Opinion

Alex Kane: DUP's current strategy is only leverage it has over Johnson

Alex Kane

Alex Kane

Alex Kane is an Irish News columnist and political commentator and a former director of communications for the Ulster Unionist Party.

The DUP has had its fingers badly burned by Boris Johnson (pictured) on three previous occasions so it's unlikely the party will take him on trust this time PA Photo.
The DUP has had its fingers badly burned by Boris Johnson (pictured) on three previous occasions so it's unlikely the party will take him on trust this time PA Photo. The DUP has had its fingers badly burned by Boris Johnson (pictured) on three previous occasions so it's unlikely the party will take him on trust this time PA Photo.

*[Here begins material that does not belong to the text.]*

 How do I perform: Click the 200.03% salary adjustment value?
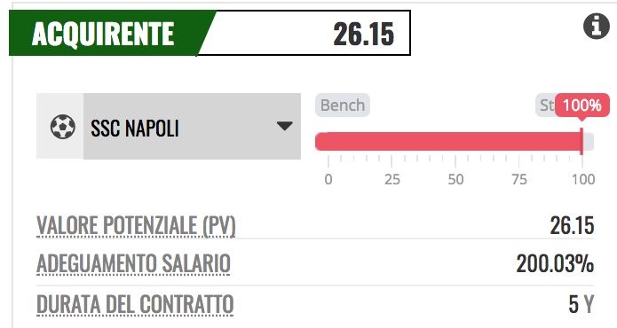(x=555, y=263)
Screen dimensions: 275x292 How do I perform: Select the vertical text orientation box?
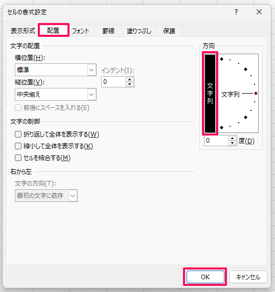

Sometime in November, assuming we still don’t have a functioning assembly or executive, minds will turn to the ‘what do we do now’ question.

I think we’re supposed to have an election, albeit in the forlorn hope that what couldn’t be fixed between May and November would, courtesy of a miracle, be fixed early next year. Which is a bit like believing that my usual pessimistic disposition could—and it would also require a miracle—morph into a sunniness that would put Pollyanna to shame.

At the time of writing—Wednesday afternoon—there are rumours that Boris Johnson and Liz Truss (the worst, unfunniest double act since Cannon and Ball) are trying to pressurise the DUP into rebooting the assembly in return for speedier progress on the protocol bill. There’s no way Jeffrey Donaldson would give the nod of approval to returning to the executive at this point, but there is some hope that agreeing to the appointment of a speaker (which would allow the assembly to function in shadow-like form) would be an acceptable indication of gratitude for the bill having been tabled.

I’m not sure. According to a recent poll a very considerable majority of those who voted DUP/TUV/UUP in May agree with the DUP’s position of no return to normal business until the protocol is either dumped entirely or, at the very least, comprehensively overhauled. Whether that happens or not won’t be known until the bill had trundled its way through the Commons and the Lords and that is very unlikely to happen before November.

There’s also the little matter of the DUP having had its fingers very badly burned by Johnson and the ERG on three previous occasions, so I can’t imagine the party would take him on trust this time.

Donaldson is aware of another elephant trap. What happens if the DUP did take Johnson on trust, only to see the bill get either mauled or defeated over the next few months? He’d look like a fool and trying to take what would amount to revenge on the assembly would be viewed as particularly churlish. The DUP’s present strategy is the only leverage it has over Johnson (and he may not be around for much longer, either) and it knows that Johnson is the sort of leader who regards flexibility and compromise as signs of weakness.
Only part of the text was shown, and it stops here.